Thursday, August 29, 2013

Syria, Obama, and More Violence as the Only Option

When President George W. Bush was gearing up to launch the invasion of Iraq under the guise of the "war on terror", a common critique was that he was using only one tool.  The cliche` "When your only tool is a hammer, everything looks like a nail" was used to suggest he couldn't see beyond the military for ways of fighting Islamic extremists.  President Obama, a strong critic of the Iraq invasion is making the same mistake.

I can't imagine the amount of suffering of the Syrian people are suffering during their civil war.  Their President for life, Bashar Al-Assad, appears to be ready to hang on to power, or destroy the whole country trying.  On top of targeting civilianshiring thugs and mercenaries, he is now using chemical weapons to try and kill all the rebels.
Obama and his administration also appears to be moved by the suffering of the Syrian civilians.  So he reached into his Presidential tool bag and pulled out... the U.S. military.

The United States military has provided Barack Obama with a range of options for launching an attack on Syria and is "ready to go" with an offensive, the US defence secretary has said.
There is now a growing belief in Washington that a US strike against Syria, possibly involving cruise missiles or long-range bombers, could take place in the next few days.
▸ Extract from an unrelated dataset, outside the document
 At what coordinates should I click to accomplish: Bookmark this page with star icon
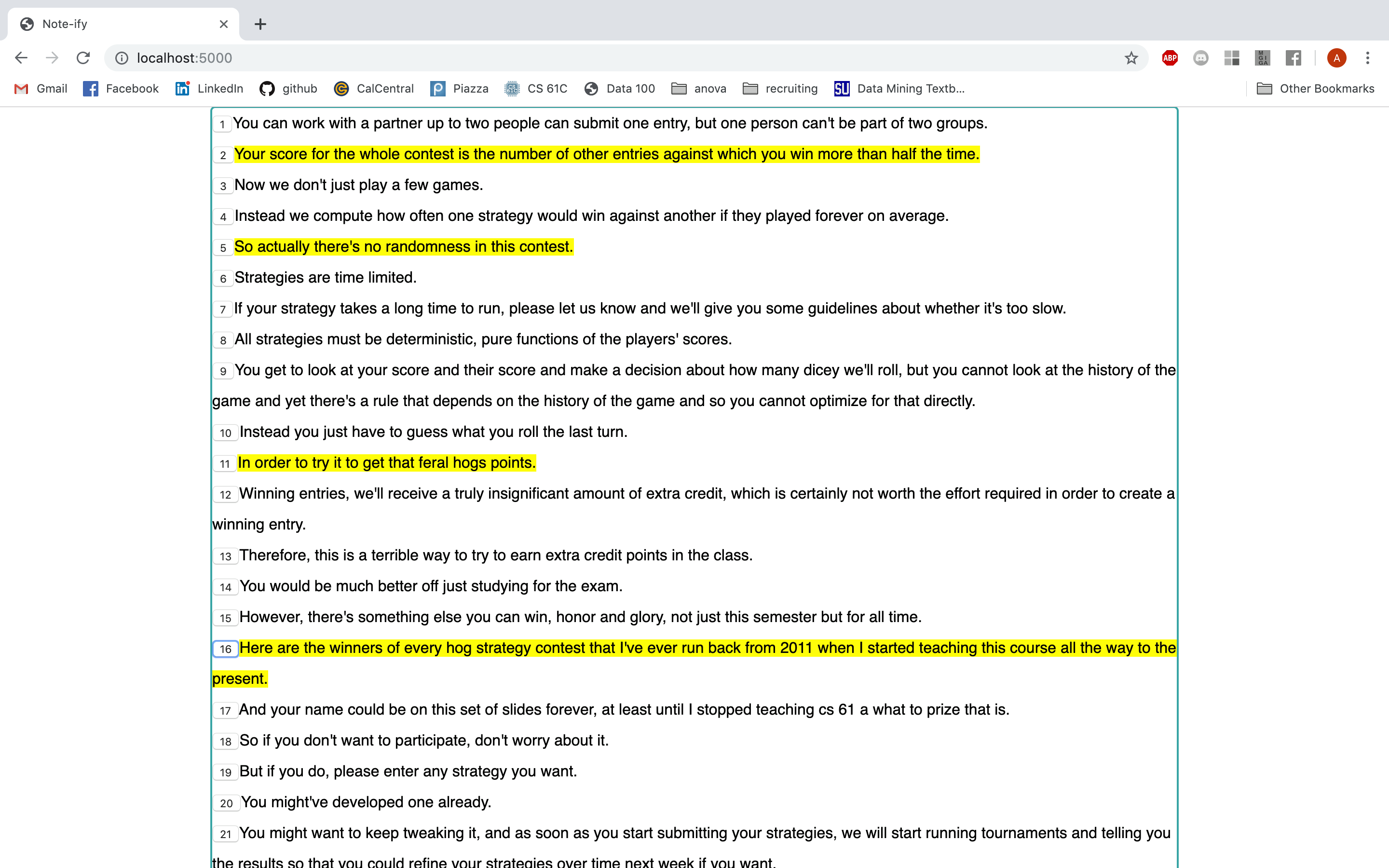[1130, 58]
I understand people wanting to do something to stop the killing, but is sending in the U.S. military to fire million-dollar-each missiles the only way?  Military action isn't clear cut.  There's no guarentee that it'll do more good than harm.  You can't kill people without expecting blowback.
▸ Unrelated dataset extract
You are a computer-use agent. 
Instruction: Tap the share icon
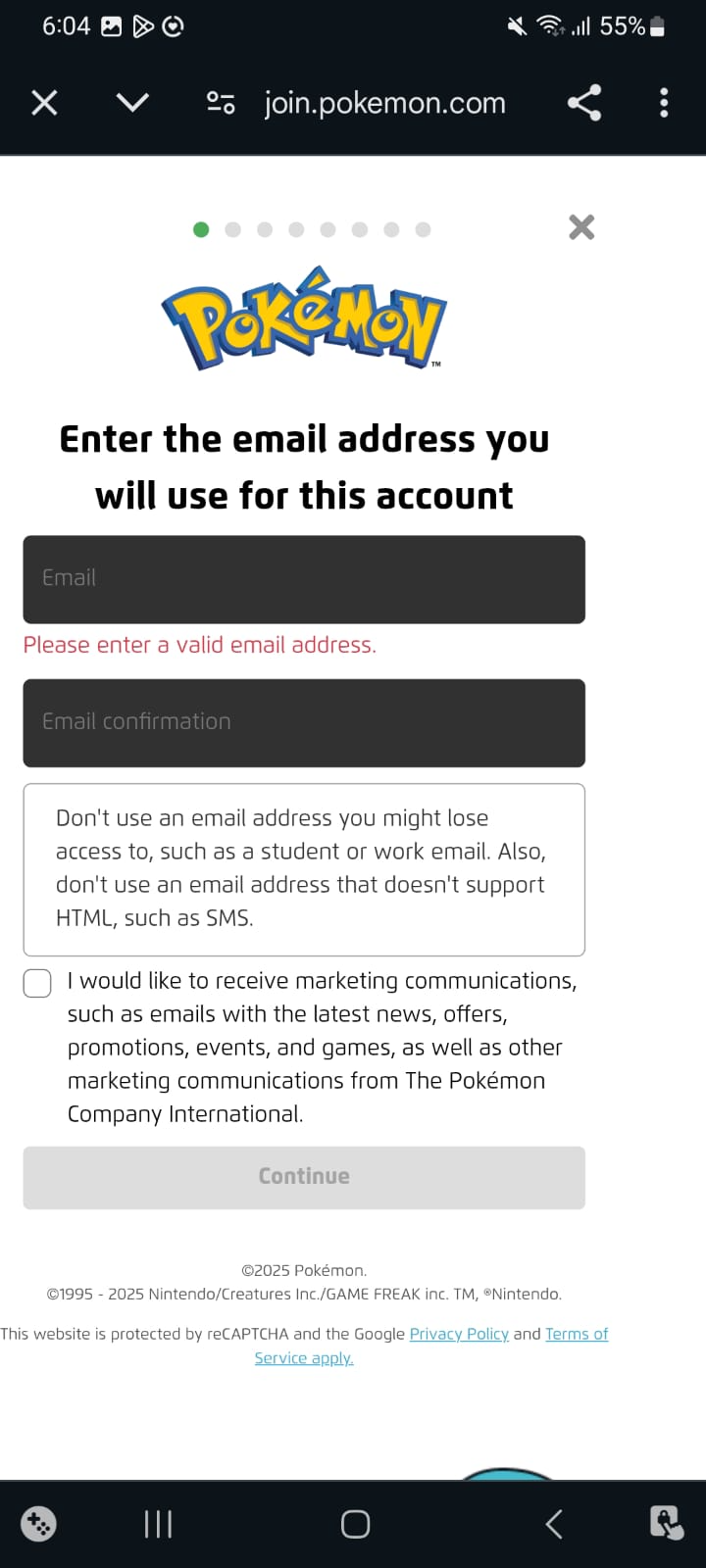[584, 103]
Iranian lawmakers and commanders issued stark warnings to the United States and its allies on Tuesday, saying any military strike on Syria would lead to a retaliatory attack on Israel fanned by “the flames of outrage.”

This doesn't mean that U.S. policy shouldn't act based on threats of other dictators, but it's best not to pretend that launching missiles and dropping bombs is consequence free.  Also under consideration should be "collateral damage".  "Collateral damage" is, of course, a nice clinical term for accidentally killing civilians - including children.  It is also something that the current Chairman of the Joint Chiefs recognizes.
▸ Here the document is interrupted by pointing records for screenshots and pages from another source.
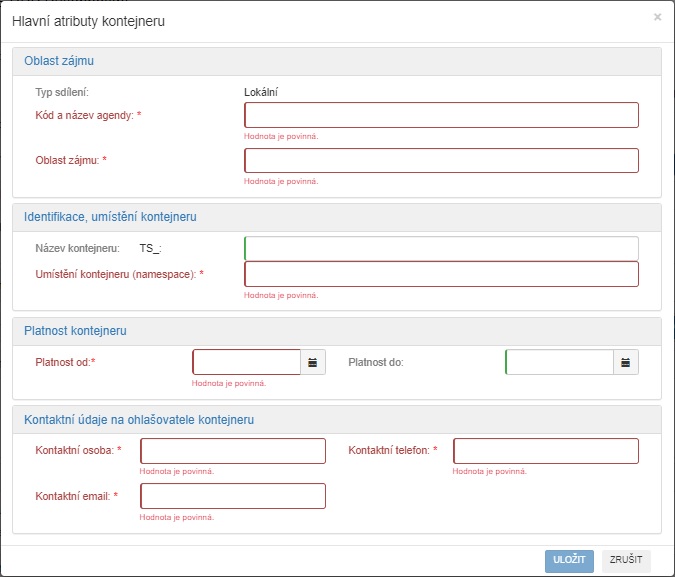Image resolution: width=675 pixels, height=577 pixels.
Task: Click the Platnost do date input
Action: click(560, 362)
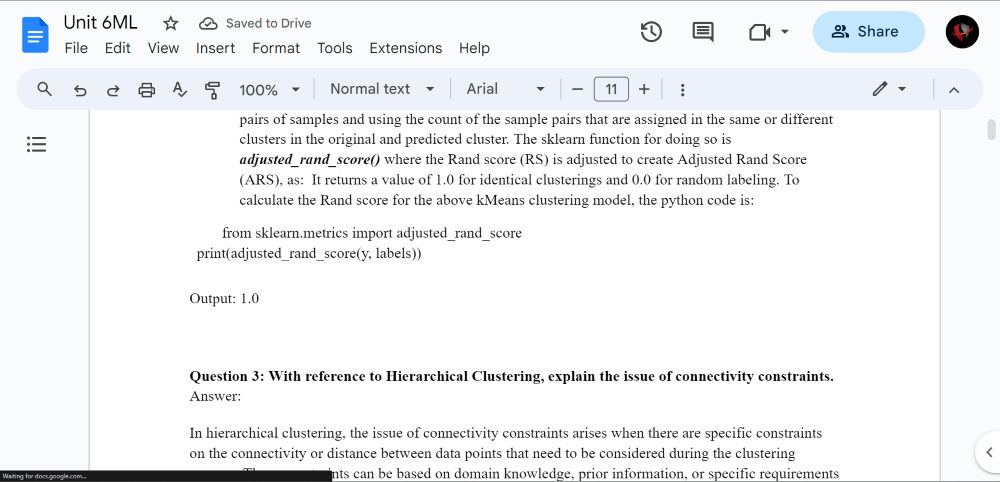Click the Share button
The image size is (1000, 482).
point(869,32)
Conducting limited “stand-off” missile and air strikes against “hundreds” of Syrian military facilities, advanced weapons depots and defense facilities. The operations would involve “hundreds” of aircraft, ships, submarines and other forces. Cost estimates would be “in the billions.” Syrian retaliatory attacks and collateral damage would be a likely byproduct;
(emphasis mine)

Even though they aren't targeted, and attempts will be made to avoid it, the cost of military action must be weighed against the fact that innocent people will die at the hands of American weapons.  So what else could the government do other than military action?

There's diplomatic pressure, helping Syrian refugees, supplying doctors without borders with medicine and supplies.  Those are all things that can save lives without resorting to violence.  There are Syrian refugees crammed into camps that could use additional supplies.  Think of the cost of 1 1.4 million dollar missile.  Now think about how many people could be fed and get medical care for that amount?  One might argue that it won't stop the killing, but in all likelihood, no military action would either, short of all-out invasion or treacherous, long-term airstrikes.

There could be other options that would be less destructive, like working to help seal the Syrian borders to keep the Al-Assad regime from bringing in his own troops and supplies.  In this case Obama might still be using the U.S. military, but at least it's in a way that might be less likely to get civilians killed.

Finally, I'd like to end with asking a few annoying rhetorical questions.  Why is reigning down death from American planes and ships the first and, really, only option being considered?  I read an article called Obama's 3 options in Syria and they were all varying degrees of military action.  Why is that?  Is this a product of our Culture?  A product of American Empire?  A result of 12 years of war in Iraq and Afghanistan?  Why?